>> start
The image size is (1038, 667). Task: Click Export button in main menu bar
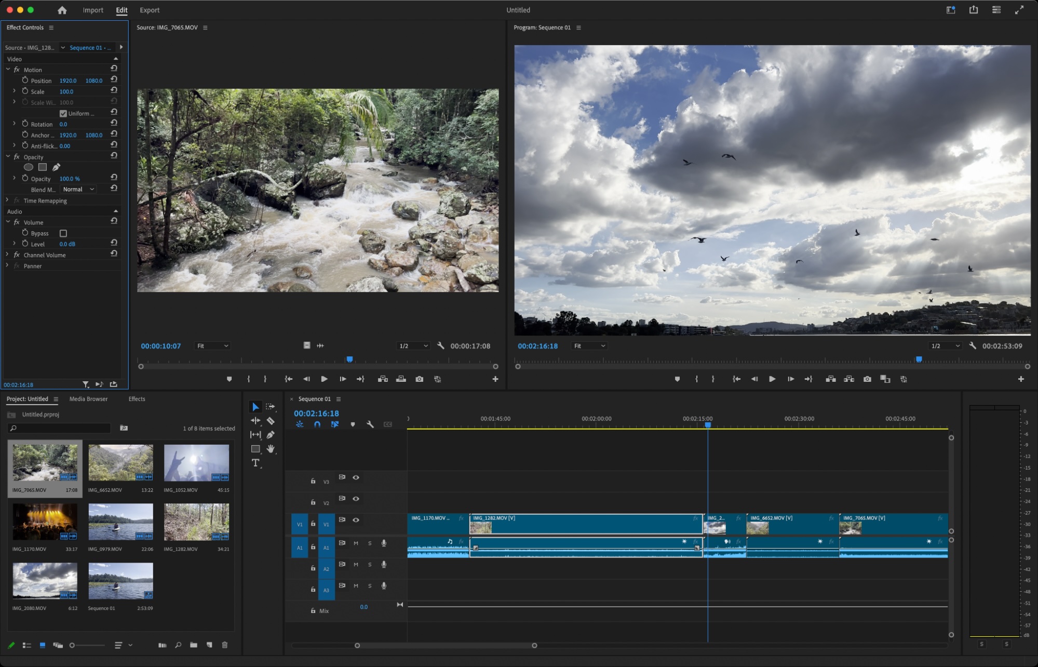(x=149, y=10)
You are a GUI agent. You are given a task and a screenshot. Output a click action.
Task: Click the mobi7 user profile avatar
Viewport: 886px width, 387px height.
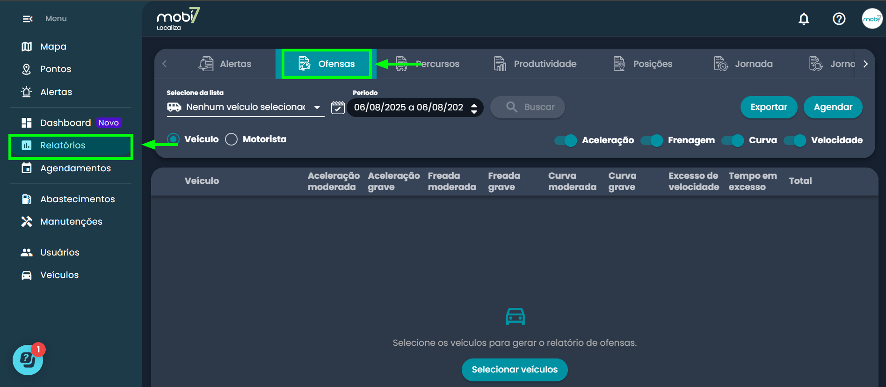871,19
>> end
# What the task requires
Copy out all of the lines above word for word, leaving out the pictures.

# Written response
The image size is (1038, 667). Task: Click Export button in main menu bar
(x=149, y=10)
You are a GUI agent. You are given a task and a screenshot. Output a click action.
Task: Click the mobi7 user profile avatar
Viewport: 886px width, 387px height.
871,19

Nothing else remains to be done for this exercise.